Provided passage >>
Advocacy group sues over Ky. election law that it says violates voters’ rights

A lawsuit filed in federal court Friday challenges the procedure Kentucky officials use to remove voters from registration rolls, claiming it violates federal voters’ rights protections.

Kentuckians for the Commonwealth filed the suit Friday in U.S. District Court in the Western District of Kentucky, naming as defendants Secretary of State Michael Adams and the members of the Kentucky Board of Elections, all of whom were sued in their official capacities.

The lawsuit alleges that Kentucky election law, as amended by House Bill 574 in 2021, violates the National Voter Registration Act of 1993.

“The NVRA was enacted to protect United States citizens from discriminatory and unfair registration laws, with particular emphasis on those practices that negatively impact voter participation among minority groups, including racial minorities,” the lawsuit states. “To this end, the NVRA establishes, among other things, standards and procedures to ensure the accuracy of voter registration rolls including safeguards to prevent still-eligible voters from removal.”

Data extract >>
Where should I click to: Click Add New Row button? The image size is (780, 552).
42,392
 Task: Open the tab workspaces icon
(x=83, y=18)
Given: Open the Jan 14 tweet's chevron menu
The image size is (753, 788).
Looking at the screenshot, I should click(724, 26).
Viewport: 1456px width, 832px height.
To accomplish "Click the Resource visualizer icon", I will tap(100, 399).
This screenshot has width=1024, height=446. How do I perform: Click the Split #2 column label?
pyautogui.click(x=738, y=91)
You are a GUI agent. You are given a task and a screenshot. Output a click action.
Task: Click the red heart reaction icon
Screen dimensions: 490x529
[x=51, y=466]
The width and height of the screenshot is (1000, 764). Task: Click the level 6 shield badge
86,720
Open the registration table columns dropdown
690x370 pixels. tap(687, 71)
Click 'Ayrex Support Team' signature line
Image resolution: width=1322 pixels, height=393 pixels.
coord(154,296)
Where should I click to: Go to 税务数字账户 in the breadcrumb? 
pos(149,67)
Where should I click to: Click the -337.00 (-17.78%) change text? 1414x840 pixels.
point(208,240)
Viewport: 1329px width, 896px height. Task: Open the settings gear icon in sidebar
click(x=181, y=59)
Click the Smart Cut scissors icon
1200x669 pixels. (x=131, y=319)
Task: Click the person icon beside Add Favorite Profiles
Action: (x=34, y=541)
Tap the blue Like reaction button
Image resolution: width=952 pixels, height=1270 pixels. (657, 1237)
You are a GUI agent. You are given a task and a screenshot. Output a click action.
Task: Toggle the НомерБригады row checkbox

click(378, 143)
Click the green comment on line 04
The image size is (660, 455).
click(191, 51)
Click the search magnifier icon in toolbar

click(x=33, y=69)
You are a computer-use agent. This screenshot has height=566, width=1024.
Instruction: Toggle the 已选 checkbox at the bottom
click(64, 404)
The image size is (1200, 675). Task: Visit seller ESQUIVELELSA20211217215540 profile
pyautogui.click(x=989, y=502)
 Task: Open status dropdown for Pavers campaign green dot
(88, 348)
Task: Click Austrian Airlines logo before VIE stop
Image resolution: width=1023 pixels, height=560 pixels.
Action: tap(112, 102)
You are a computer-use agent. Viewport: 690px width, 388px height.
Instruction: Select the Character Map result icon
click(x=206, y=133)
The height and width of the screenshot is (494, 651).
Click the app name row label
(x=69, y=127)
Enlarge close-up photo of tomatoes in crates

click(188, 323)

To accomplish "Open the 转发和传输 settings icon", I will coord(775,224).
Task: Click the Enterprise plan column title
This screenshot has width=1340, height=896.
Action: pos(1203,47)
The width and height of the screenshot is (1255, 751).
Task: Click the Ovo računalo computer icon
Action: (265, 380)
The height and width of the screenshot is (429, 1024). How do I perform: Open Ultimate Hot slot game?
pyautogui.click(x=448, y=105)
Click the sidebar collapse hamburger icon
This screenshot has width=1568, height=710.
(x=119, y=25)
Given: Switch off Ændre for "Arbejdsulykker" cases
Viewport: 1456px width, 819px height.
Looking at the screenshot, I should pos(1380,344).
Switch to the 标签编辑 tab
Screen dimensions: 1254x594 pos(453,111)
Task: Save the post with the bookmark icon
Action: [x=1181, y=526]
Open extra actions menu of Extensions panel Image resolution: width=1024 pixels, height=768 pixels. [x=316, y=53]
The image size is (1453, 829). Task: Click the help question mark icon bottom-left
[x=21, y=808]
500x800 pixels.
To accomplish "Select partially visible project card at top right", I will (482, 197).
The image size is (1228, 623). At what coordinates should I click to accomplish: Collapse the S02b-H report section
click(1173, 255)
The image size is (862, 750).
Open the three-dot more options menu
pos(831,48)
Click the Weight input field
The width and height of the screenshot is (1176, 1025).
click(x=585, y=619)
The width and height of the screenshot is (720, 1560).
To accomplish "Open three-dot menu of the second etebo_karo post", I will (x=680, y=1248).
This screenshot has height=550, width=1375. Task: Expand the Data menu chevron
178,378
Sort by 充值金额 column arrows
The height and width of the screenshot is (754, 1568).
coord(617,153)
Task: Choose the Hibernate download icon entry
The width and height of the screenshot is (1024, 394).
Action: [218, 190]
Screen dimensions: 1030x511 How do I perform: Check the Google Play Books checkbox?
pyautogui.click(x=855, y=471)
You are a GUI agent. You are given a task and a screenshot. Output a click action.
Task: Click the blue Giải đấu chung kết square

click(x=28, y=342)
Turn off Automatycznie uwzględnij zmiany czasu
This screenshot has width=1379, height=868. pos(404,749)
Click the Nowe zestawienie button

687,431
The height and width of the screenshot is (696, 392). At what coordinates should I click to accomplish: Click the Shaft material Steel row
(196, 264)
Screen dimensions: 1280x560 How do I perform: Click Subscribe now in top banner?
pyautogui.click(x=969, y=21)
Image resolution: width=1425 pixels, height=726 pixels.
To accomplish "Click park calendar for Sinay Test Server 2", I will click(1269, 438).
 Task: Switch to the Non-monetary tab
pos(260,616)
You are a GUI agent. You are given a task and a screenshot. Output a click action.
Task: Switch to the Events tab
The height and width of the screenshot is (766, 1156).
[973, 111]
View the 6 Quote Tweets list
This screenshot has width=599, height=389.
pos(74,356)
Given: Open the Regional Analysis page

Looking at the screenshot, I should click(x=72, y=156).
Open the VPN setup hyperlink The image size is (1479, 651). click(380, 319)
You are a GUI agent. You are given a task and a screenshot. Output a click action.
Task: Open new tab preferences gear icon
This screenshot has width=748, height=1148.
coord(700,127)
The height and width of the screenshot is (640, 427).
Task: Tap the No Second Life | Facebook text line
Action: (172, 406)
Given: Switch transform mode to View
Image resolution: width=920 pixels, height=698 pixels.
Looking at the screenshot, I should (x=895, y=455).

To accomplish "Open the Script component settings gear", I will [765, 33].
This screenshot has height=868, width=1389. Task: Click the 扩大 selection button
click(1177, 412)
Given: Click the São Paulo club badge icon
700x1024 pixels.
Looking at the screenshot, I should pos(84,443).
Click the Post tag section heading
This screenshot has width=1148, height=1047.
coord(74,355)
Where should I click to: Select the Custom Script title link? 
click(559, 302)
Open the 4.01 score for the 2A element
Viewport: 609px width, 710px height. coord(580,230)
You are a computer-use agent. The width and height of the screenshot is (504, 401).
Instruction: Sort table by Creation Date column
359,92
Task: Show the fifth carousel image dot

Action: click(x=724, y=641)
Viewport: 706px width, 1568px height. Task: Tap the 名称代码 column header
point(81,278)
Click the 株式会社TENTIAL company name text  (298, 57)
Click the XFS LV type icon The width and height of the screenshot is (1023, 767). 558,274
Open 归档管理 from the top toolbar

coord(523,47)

Exercise requirements >>
**a)** Reproduce the stretch of the Kentucky lawsuit article from "Kentuckians for the" through "Act of 1993.".
**b)** Carry on the article about the Kentucky voter-roll lawsuit, starting after its final sentence.
The records have no connection to the article on the Kentucky voter-roll lawsuit.

Answers by item >>
**a)**
Kentuckians for the Commonwealth filed the suit Friday in U.S. District Court in the Western District of Kentucky, naming as defendants Secretary of State Michael Adams and the members of the Kentucky Board of Elections, all of whom were sued in their official capacities.

The lawsuit alleges that Kentucky election law, as amended by House Bill 574 in 2021, violates the National Voter Registration Act of 1993.

**b)**
Under the federal law, if an election administrator thinks a voter isn’t eligible to vote in their jurisdiction because they have moved, the administrator can’t cancel the voter’s registration unless the person is first notified in writing and given a chance to respond, the lawsuit says.

“As currently written, Kentucky law bypasses these requirements and allows administrators to remove voters without any notice, opportunity to respond or waiting period, which could lead to eligible voters being wrongly and unlawfully removed,” Kentuckians for the Commonwealth said in a news release Friday.

When the Board of Elections is notified that a voter has registered to vote in a new local or state jurisdiction outside Kentucky, the Board of Elections has to remove that person’s name from voter registration records within five days, unless registration books are closed for an election, according to the lawsuit.

“The statute mandates that the State Board cancel a voter’s registration solely based on the information provided by out-of-state officials without ever attempting to make contact with the voter, and that they do so within 5 days,” the suit says.

Kentuckians for the Commonwealth is asking the court to issue a permanent injunction prohibiting the state “from canceling the registration of voters without following the required procedures.”

Kentuckians for the Commonwealth, which works to change “unfair political, economic and social systems,” says in the lawsuit that it registered more than 2,000 new voters before the 2023 governor’s race and expects to register even more people this year ahead of the presidential election. “To that end, KFTC is hiring at least 15 people across the state, who will support its voter registration program,” the suit states.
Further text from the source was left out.